** Document section follows **
I'd like a little box to automatically contact certain users when setting up a meetup/callout thread.

Dude, I've got shit to do.
posted by box at 12:12 PM on October 17, 2010 [14 favorites]


Memail works great for this, truly.
posted by St. Alia of the Bunnies at 12:43 PM on October 17, 2010


this ought to reduce flame wars and callouts for sure.
posted by Ironmouth at 6:03 PM on October 17


The I say to the deepest, blackest pit of hell with it, by golly!
posted by Decani at 12:58 PM on October 17, 2010


We have a signal, but it only pages Languagehat.
posted by klangklangston at 1:21 PM on October 17, 2010 [1 favorite]


How is Leader Kibo these days? I kind of stopped keeping up when he started dyeing his beard in funky colors. Maybe we could summon him by pushing this thread up in the google index.
posted by Dr Dracator at 1:22 PM on October 17, 2010


If it's not worth a memail, it's probly not worth your time.
posted by hermitosis at 1:57 PM on October 17, 2010


Memail works great for this, truly.
** End of Document section **
** Collected data follows **
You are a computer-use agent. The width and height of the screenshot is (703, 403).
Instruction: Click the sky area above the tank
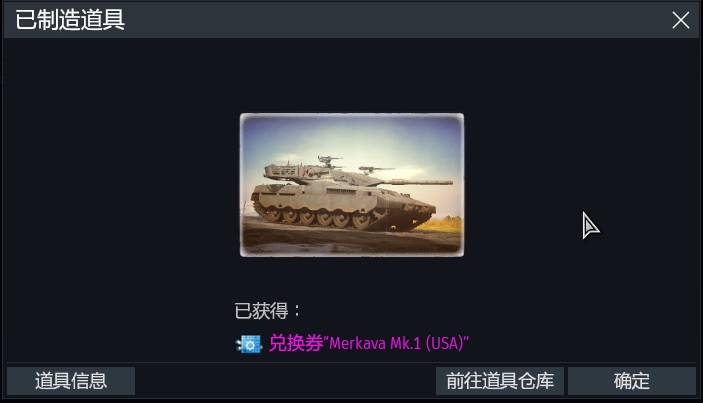click(x=352, y=134)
** End of Collected data **
In the comment thread, condense the paragraph beginning "How is Leader Kibo these days?" while keeping its main facts.

How is Leader Kibo? I stopped following him once he began dyeing his beard in odd colors. Raising this thread in the Google index might summon him.